Exhibiting the era’s experimental spirit, James Joyce’s Ulysses is a product of this radical era. With a rep for being a read that’s impossible to finish, why not set yourself the challenge of giving it another go? The twenties also heralded the publication of Virginia Woolf’s 1923-set Mrs Dalloway, and saw DH Lawrence write Women in Love and Lady Chatterley’s Lover

To immerse yourself in the wit of the age, read Dorothy Parker’s Big Blonde, while Colette’s Cheri and Cocteau’s Les Enfant Terribles conjure 1920s love and desire on the French side of the pond.

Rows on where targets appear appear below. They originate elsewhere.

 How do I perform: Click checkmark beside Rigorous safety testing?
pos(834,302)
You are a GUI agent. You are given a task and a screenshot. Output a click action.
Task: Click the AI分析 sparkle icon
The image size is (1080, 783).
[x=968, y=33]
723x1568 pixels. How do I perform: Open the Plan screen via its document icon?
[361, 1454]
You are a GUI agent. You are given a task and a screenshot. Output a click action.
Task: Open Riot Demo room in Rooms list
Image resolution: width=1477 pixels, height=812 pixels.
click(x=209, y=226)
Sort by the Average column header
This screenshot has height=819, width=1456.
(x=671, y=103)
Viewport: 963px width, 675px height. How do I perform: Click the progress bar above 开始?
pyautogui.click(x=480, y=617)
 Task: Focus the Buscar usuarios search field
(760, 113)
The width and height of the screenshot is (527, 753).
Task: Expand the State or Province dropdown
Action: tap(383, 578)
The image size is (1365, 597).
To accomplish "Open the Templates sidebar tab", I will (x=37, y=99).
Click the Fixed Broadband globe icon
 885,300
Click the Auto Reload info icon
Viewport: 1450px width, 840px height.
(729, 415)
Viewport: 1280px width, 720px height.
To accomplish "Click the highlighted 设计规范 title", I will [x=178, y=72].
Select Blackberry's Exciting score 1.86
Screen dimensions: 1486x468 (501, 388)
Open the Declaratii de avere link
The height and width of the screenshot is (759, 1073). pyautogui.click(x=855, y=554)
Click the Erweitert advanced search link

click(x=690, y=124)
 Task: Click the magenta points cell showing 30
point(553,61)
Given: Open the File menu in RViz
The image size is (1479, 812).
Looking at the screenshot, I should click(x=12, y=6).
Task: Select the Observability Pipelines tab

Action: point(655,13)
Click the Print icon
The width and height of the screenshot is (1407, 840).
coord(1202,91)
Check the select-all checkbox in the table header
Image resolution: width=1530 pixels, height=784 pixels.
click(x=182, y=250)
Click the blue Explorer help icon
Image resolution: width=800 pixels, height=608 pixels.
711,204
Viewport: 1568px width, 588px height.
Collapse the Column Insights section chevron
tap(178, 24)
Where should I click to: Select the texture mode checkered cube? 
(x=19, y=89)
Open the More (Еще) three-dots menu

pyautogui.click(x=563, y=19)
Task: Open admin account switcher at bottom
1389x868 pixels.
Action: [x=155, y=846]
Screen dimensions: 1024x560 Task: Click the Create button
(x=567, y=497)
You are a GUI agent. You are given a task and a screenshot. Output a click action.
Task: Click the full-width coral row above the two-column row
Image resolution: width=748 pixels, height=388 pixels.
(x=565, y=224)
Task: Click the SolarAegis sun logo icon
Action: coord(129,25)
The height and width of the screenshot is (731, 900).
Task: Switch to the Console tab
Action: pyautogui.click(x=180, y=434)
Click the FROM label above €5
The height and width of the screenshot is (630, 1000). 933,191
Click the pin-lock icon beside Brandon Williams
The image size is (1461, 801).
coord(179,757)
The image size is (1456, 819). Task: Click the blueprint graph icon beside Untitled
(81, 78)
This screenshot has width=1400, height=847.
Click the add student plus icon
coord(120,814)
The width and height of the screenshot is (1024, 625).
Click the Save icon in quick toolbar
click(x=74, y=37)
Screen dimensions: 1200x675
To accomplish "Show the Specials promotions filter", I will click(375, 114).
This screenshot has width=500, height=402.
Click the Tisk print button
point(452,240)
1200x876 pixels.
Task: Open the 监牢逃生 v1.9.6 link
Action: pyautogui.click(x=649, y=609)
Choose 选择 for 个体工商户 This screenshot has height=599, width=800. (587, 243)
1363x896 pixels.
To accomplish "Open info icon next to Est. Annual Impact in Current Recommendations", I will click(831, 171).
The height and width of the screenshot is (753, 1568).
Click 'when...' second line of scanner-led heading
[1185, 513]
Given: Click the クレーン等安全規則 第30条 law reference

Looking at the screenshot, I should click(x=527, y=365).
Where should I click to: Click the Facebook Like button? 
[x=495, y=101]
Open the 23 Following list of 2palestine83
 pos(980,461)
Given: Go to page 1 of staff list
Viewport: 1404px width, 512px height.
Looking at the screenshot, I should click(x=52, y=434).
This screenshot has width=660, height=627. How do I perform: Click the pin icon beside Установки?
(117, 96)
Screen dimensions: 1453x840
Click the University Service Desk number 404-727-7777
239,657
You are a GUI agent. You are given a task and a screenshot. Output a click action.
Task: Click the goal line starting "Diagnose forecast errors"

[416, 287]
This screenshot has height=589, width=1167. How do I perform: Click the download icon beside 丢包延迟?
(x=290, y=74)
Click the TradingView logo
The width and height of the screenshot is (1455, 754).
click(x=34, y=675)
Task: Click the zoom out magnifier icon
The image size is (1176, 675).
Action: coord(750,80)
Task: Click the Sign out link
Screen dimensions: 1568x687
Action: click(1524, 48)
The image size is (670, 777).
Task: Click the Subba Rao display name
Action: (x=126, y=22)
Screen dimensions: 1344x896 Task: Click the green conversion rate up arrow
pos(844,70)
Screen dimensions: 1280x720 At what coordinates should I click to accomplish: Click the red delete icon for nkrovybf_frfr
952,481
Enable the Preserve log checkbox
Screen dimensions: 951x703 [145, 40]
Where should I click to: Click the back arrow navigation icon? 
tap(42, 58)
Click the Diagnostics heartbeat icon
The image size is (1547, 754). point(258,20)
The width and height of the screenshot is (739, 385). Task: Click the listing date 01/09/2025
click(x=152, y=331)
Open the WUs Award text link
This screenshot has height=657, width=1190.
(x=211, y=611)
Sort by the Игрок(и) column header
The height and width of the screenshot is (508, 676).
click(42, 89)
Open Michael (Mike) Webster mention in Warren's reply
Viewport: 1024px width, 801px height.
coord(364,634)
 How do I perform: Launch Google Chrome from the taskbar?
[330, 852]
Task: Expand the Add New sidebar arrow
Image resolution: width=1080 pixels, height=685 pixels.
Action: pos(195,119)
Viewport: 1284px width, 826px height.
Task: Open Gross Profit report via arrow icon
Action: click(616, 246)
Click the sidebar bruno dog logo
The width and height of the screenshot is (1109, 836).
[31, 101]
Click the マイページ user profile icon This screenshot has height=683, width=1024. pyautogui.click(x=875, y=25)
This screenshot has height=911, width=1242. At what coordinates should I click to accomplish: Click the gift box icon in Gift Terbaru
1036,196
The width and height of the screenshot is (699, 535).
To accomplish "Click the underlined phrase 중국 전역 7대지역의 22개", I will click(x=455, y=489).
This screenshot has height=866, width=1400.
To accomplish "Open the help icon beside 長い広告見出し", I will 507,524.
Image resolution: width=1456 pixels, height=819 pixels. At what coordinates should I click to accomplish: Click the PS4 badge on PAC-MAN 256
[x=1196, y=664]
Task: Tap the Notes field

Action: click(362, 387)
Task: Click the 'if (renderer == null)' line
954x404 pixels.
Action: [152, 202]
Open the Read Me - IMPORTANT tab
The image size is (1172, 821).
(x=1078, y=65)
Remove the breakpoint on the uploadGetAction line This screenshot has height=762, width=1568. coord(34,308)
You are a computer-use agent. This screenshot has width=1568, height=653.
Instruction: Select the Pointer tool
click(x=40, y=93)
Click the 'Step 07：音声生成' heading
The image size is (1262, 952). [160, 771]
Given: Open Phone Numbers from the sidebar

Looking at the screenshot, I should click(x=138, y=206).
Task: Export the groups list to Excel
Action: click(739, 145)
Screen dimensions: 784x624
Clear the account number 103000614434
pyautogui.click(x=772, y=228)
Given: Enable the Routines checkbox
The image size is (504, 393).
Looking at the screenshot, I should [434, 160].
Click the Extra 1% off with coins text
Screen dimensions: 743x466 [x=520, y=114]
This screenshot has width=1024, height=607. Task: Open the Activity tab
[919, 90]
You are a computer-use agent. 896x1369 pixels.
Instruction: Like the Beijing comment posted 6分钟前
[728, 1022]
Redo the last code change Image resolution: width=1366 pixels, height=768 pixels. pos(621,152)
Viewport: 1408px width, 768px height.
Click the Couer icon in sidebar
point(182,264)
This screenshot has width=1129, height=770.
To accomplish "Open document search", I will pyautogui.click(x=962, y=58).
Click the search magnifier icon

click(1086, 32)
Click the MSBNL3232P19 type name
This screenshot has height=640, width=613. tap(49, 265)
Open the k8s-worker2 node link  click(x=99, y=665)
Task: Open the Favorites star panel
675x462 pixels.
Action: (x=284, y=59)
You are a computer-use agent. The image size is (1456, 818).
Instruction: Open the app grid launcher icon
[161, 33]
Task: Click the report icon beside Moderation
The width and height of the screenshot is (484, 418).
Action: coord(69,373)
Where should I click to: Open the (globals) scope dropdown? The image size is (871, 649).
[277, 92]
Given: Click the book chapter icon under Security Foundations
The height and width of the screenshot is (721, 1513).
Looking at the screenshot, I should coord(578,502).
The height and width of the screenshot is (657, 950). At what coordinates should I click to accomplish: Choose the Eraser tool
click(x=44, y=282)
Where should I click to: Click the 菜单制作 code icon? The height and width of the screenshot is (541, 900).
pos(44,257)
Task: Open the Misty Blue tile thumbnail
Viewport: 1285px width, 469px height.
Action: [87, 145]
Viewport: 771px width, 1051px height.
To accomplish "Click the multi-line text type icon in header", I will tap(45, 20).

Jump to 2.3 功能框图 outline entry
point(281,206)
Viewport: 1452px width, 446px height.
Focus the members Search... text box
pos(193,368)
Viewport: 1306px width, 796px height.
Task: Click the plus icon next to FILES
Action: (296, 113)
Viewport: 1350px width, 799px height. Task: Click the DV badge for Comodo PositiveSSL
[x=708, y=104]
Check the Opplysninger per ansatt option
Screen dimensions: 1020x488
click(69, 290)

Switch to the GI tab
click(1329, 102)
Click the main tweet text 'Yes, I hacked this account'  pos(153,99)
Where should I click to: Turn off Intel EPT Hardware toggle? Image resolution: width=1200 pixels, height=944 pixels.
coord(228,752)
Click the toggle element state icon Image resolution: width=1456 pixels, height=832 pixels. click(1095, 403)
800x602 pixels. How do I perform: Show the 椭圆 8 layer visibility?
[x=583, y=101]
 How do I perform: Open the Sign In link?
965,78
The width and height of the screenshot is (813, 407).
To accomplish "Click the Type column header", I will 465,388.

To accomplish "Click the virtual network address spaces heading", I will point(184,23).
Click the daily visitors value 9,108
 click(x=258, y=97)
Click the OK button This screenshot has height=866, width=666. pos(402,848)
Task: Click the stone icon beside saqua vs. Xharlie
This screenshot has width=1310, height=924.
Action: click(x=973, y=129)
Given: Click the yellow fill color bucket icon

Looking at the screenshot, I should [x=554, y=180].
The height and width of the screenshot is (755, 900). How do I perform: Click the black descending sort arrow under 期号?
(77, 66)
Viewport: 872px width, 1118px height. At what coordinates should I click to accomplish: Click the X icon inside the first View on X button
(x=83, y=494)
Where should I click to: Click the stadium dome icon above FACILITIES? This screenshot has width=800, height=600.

Staying in France, Jean Rhys’ debut novel Quartet, published in 1928, brilliantly explores unhappy affairs and identity crises in smoky cafes and grubby bedsits, as experienced by the author in the bohemian circles she frequented in 1920s Paris. 

And, staying in the City of Light, The Paris Bookseller, published in 2022 and also set in the world of 1920s literary bohemians, tells an enthralling tale of love and betrayal. 

At the same time, Berlin was also kicking up its heels as evoked by Irmgard Keun, whose extraordinary, incisive The Artificial Silk Girl put me in mind of a German Jean Rhys as it follows the trials of a would-be actress who discovers Berlin’s roaring twenties glamour and wealth isn’t accessible to everyone. 

Of course, the sweeping tides of change and history certainly wasn’t restricted to Europe and America, and mention must be made of one of my recent favourite novels. Namely, Amanda Smyth’s Fortune. Set in 1920s Trinidad, it reveals the clash of the old and the new when traditional ways of life are threatened by the emerging oil industry. It’s also a blooming brilliant story of love, lust, longing and ambition.